Il continue en enchaînant des gestes pour désigner les éventuels coupables :
– « C’est vous ? Ou alors Vous là haut ? Ou bien vous ? Bon, alors c’est vous, j’ai décidé que vous étiez le coupable . Sortez ! ».
Il montre du bout de son épée la sortie et reprend :
– « Sortez ! Sortez tout de suite ! J’attends ! D’ailleurs, tout le monde attend ! Allez, sortez ! La comédie a assez durée ».
Un instant de silence et il continu :
– « Ok, si c’est pas vous, c’est lui. Oui, oui, oui, en fait, c’est tous les deux ! Vous êtes son complice ! Je vous ai condamné ! Messieurs les chevaliers, faites-les sortir. Qu’ils sortent ! ».
Il s’arrête pour un cours instant et hausse la voix à nouveau :
– « Allez, qu’ils sortent ! Ou alors, c’est moi…. Quoi, vous ne voulez pas que je parte ? ».
SCENE VIII
L’acteur se trouve au milieu de la scénette et enchaîne :
– « Et bien oui, vous me reconnaissez maintenant, c’est bien moi le comédien. Mais le temps qui m’était imparti est expiré. Déçu ou pas, je dois m’en aller.

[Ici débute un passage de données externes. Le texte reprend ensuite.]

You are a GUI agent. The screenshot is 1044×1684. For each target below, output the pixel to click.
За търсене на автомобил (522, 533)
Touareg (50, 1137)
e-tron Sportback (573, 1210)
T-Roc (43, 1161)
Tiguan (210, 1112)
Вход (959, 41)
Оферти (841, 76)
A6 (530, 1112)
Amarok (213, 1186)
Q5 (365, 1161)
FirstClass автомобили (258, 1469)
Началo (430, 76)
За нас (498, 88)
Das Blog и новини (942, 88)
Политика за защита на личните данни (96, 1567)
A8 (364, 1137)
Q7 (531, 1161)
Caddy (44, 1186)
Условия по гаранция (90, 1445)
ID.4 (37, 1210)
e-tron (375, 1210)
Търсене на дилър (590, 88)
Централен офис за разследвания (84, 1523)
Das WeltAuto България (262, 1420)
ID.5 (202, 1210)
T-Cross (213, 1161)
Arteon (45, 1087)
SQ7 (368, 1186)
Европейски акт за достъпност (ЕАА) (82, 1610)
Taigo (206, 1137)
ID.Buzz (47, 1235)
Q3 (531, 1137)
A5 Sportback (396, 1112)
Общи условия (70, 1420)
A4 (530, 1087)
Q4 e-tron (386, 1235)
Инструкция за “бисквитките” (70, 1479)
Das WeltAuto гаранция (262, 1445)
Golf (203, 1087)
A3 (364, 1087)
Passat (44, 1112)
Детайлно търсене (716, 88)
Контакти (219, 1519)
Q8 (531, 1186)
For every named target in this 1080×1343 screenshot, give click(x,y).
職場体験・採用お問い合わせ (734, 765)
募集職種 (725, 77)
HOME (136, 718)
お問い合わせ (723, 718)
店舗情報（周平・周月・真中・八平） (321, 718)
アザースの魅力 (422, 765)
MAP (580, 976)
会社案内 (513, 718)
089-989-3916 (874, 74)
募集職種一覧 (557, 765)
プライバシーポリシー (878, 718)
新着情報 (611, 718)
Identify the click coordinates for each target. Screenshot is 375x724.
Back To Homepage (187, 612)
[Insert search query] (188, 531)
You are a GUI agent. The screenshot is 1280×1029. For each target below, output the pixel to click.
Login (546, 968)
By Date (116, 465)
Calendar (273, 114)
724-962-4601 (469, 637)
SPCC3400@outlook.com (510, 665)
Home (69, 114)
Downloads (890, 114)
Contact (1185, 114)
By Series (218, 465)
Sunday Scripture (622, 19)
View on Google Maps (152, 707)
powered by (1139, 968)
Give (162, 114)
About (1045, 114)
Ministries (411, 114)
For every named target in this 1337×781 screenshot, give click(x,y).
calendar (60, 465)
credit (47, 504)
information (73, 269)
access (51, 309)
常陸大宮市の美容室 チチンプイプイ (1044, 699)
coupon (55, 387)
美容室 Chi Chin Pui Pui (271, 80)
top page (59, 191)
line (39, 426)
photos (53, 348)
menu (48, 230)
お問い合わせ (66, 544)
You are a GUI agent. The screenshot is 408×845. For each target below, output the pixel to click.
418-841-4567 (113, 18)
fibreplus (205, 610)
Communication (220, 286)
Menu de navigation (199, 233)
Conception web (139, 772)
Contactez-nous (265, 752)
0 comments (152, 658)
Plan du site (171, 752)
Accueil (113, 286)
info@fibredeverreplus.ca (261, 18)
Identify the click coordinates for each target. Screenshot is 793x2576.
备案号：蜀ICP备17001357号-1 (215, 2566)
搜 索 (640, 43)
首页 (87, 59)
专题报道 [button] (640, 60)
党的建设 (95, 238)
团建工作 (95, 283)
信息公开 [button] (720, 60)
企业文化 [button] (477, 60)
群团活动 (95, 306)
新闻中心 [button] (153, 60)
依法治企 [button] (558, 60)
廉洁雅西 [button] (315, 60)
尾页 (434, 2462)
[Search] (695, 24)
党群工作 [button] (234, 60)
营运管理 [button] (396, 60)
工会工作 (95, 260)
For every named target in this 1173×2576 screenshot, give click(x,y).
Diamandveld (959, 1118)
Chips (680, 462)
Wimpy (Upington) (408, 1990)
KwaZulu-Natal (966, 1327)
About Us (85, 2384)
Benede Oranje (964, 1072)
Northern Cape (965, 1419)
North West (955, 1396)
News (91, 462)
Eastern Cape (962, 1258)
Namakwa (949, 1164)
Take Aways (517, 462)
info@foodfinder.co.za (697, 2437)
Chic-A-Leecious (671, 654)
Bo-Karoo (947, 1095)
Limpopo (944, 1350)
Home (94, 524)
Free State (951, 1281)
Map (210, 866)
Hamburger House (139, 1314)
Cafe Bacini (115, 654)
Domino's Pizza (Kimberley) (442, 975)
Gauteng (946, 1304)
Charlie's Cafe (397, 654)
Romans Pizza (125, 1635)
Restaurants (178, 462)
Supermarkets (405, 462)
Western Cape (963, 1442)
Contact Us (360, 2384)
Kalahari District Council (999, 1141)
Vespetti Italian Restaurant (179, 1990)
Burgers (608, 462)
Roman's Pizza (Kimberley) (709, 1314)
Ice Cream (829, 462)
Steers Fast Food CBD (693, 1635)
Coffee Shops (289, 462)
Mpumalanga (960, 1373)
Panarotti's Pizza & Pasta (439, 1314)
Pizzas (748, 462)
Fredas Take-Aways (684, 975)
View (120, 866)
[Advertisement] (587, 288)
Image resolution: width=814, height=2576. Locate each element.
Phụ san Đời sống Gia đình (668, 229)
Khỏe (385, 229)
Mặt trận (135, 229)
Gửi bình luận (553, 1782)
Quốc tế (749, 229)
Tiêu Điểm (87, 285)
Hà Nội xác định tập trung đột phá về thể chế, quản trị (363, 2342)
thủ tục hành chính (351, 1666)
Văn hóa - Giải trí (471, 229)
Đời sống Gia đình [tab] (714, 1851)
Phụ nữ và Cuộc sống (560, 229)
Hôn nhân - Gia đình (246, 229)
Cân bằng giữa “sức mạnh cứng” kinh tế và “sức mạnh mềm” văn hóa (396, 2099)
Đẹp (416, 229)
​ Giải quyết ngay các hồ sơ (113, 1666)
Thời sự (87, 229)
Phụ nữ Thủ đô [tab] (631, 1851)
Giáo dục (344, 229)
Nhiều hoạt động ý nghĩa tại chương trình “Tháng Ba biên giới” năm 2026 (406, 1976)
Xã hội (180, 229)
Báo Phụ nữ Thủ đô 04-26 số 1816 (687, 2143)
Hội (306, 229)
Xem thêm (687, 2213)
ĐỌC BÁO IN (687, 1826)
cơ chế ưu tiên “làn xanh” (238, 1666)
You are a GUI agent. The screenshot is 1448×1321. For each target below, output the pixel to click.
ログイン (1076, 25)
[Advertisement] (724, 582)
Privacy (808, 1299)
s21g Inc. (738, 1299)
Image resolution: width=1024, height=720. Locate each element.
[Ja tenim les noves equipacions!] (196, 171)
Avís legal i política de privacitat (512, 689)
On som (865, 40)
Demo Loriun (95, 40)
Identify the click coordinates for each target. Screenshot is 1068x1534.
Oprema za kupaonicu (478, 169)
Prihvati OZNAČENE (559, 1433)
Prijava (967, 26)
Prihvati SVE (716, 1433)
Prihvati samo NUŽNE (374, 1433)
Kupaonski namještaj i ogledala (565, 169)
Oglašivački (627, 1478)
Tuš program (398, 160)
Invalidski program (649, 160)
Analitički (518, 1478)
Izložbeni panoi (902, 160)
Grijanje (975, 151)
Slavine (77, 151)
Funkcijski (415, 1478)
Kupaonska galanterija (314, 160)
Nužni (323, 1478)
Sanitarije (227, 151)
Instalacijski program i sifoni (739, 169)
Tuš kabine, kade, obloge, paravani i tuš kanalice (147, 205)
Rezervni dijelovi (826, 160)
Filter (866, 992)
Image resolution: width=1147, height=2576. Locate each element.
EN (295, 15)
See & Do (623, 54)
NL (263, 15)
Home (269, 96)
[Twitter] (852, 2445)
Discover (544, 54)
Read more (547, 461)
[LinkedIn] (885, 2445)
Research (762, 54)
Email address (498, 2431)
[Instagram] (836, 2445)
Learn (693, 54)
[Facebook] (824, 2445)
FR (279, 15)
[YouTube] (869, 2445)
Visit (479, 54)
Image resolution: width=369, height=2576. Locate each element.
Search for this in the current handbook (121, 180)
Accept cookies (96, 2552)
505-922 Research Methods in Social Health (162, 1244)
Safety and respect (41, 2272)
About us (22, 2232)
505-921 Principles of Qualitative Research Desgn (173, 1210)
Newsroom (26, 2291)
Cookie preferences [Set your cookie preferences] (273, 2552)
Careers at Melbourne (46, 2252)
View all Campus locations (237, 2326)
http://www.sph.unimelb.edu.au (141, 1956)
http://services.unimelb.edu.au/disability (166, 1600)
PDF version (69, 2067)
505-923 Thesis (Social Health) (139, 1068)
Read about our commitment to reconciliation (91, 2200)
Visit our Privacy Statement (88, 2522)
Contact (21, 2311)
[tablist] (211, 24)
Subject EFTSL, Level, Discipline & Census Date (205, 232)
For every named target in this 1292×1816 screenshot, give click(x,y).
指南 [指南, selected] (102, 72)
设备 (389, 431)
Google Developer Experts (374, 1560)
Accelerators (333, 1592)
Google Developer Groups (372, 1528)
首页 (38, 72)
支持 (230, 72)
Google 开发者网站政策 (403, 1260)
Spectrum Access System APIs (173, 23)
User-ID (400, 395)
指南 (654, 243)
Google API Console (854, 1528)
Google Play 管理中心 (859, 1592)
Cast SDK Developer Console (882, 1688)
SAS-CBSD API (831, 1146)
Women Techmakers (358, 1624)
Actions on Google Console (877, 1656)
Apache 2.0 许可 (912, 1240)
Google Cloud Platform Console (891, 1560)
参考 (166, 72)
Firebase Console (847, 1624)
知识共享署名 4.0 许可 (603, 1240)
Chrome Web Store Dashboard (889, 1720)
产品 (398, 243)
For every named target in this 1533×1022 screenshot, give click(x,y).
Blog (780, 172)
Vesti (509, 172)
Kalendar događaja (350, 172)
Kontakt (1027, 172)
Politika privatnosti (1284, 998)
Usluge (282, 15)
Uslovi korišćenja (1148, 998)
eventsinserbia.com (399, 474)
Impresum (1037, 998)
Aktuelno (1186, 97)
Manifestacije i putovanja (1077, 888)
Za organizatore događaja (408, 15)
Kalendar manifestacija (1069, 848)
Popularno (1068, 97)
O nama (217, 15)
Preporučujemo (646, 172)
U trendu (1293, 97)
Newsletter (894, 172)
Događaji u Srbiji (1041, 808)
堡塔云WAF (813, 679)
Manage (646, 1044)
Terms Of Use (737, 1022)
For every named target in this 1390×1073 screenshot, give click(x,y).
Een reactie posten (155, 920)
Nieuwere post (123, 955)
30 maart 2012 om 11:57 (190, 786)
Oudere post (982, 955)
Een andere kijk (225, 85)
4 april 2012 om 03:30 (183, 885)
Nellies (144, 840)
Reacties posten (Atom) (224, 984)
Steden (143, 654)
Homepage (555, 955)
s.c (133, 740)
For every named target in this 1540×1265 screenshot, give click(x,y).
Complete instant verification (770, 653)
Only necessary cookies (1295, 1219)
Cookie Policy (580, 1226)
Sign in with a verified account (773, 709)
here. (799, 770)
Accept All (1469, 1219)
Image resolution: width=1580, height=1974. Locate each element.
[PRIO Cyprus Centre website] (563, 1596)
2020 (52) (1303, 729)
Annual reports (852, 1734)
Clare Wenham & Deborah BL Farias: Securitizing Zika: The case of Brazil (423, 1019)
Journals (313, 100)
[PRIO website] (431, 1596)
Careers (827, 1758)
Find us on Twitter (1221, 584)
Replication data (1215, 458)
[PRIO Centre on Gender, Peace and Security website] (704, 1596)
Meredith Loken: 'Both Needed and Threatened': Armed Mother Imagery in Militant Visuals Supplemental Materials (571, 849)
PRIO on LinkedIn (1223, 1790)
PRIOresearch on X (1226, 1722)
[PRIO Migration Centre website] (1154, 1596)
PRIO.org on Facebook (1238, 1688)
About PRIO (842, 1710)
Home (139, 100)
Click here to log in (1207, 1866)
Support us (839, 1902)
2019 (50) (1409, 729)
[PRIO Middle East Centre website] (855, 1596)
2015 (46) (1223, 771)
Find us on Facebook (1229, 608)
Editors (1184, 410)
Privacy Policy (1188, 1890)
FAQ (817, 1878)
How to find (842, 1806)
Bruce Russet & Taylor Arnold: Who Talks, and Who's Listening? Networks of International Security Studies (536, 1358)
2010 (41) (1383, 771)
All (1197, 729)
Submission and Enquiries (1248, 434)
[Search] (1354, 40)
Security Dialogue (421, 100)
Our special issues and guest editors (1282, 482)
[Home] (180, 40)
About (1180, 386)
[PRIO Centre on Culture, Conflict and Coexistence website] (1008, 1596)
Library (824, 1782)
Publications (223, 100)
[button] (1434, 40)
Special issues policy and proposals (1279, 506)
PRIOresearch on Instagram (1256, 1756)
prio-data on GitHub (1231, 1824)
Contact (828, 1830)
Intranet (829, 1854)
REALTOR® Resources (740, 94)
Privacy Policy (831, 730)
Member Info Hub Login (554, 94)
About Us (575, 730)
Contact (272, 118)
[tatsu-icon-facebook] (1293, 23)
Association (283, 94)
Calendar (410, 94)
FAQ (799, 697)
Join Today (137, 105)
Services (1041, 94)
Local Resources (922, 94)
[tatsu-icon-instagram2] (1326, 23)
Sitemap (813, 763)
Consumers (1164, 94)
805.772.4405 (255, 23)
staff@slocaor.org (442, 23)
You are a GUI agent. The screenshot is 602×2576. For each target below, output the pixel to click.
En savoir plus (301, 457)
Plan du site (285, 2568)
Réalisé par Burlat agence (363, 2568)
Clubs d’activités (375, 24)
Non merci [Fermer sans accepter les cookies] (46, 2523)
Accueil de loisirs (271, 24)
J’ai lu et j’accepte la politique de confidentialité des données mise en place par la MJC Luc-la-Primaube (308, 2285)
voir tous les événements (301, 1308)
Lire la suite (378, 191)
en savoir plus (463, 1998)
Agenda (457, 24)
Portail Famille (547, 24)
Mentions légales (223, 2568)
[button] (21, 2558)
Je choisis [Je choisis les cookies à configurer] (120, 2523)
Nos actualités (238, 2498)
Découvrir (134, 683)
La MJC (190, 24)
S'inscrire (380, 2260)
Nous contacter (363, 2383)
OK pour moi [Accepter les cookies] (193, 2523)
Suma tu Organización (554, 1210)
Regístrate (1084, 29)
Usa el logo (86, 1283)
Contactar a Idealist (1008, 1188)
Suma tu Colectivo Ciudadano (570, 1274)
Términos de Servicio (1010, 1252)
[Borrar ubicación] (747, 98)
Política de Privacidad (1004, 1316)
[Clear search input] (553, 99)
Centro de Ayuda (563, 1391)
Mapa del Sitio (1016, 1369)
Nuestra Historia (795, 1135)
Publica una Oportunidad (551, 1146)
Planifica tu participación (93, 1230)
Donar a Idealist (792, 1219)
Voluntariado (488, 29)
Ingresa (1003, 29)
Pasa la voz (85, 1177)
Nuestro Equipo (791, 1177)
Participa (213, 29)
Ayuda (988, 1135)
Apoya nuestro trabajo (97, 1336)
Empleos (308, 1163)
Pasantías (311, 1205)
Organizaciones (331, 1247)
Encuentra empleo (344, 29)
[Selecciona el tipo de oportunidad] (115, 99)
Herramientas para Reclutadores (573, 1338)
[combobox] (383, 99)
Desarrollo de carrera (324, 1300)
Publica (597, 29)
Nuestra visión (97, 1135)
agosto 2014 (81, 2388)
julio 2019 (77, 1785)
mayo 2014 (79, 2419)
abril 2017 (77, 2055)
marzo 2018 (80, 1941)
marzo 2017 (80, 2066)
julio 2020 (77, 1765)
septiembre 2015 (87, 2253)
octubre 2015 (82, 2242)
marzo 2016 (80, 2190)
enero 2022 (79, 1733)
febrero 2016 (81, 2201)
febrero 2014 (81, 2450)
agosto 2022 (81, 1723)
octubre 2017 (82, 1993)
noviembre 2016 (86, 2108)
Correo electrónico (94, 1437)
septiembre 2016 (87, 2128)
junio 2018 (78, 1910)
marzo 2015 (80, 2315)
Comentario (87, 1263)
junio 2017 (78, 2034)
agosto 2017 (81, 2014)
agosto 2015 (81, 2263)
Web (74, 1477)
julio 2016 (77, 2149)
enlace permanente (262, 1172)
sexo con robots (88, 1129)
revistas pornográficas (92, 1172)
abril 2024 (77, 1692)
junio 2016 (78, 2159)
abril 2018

Et pour le rappel, cette fois-ci, vous pouvez le mettre aux oubliettes, j’ai garé mon carrosse à l’entrée des artistes et je ne voudrais pas me prendre une amende car je n’ai pas mis de supplément dans le parcmètres.
Mais avant de démonter le décor, ranger les accessoires et les toges dans leur malle, je vous promets de revenir prochainement avec l’atelier Baladins pour vous présenter d’autres pièces ».
Il souffle sur les bougies pour éteindre la scénette et sort.